Nine companies were issued fines by the California Air Resources Board (ARB) for violating the State of California’s Mandatory Greenhouse Gas Reporting rule. The ARB adopted the reporting rule in 2007. Under the rule, sources that emit more than 10,000 metric tons of carbon dioxide equivalent per year must annually report their greenhouse gas emissions for the prior year to the ARB. Reporting began in 2008 with approximately 600 facilities reporting their emissions.
The ARB entered into settlement agreements with each of the nine companies to resolve the violations. The companies were cited for failure to meet the reporting deadlines and agreed to fines ranging from $10,000 to $120,000. Companies are strictly liable for a penalty of up to $10,000 per violation. Each day that the report is late or fails to meet the regulation’s accuracy and completeness standards or third-party verification requirements constitutes a separate violation. 17 CCR § 95107. The settlement agreements require the companies to submit updated GHG monitoring plans to ARB to demonstrate that their annual reports will be accurate in the future.

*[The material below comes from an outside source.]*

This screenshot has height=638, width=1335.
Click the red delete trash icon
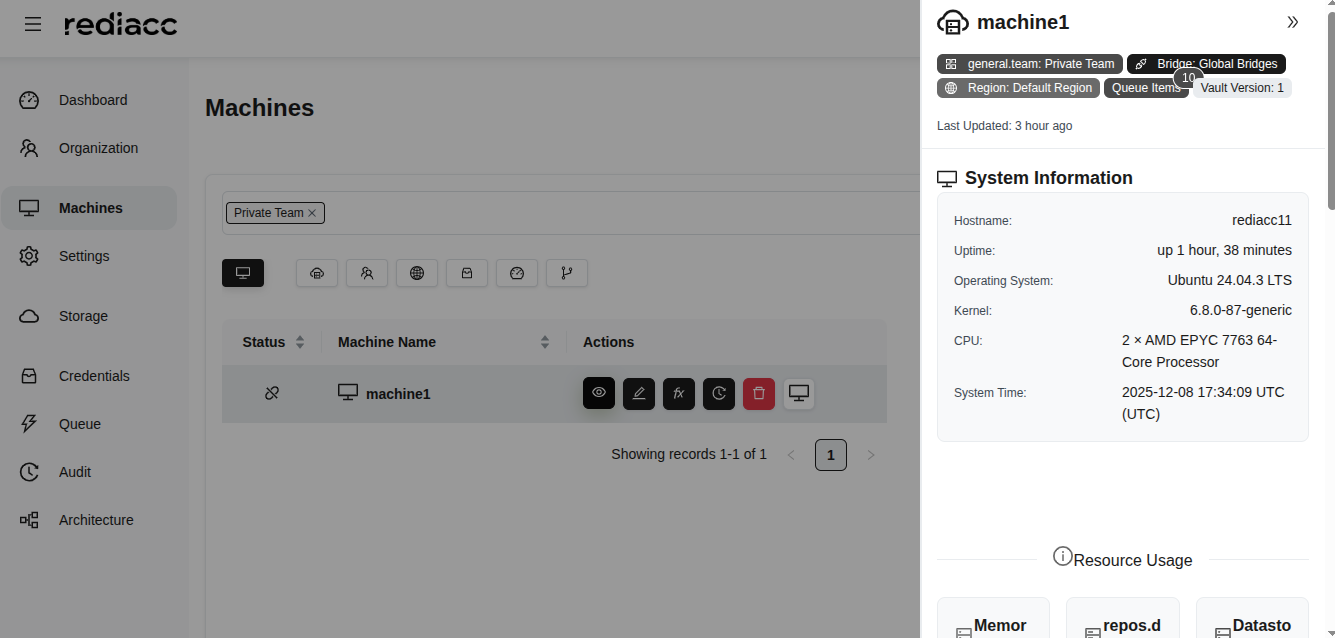(x=758, y=394)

The companies cited for violations were not concentrated in one industry sector. Sources receiving fines included a refinery, a biomass generating plant, an oil and gas production company, a utility company, a lime manufacturing company, and a cement company, among others. The fines issued were as follows:
- ExxonMobil Oil Corporation – $120,000
- DG Fairhaven Power, LLC – $55,000
- Vintage Production California, LLC – $35,000
- Pacific Gas & Electric Co. – $20,000
- Veneco, Inc. – $20,000
- Cemex Construction Materials, LLC – $15,000
- Lehigh Southwest Cement Co. – $10,000
- Lhoist North America of Arizona, Inc. – $10,000
- Tidelands Production Co. – $10,000
Although this enforcement action occurred on the state level, it serves as a reminder that companies can be subject to fines for violating federal GHG reporting requirements. Federal GHG reporting began in 2010 for some sectors and in 2011 for others. As more information is reported and more is understood about these emissions, sources should expect increased scrutiny of the data. For example, sources should expect data will be carefully scrutinized to understand the bases for discrepancies from year to year. Care should be taken before submitting data to reporting agencies to verify the accuracy of all data and the bases for any major changes in the data reported.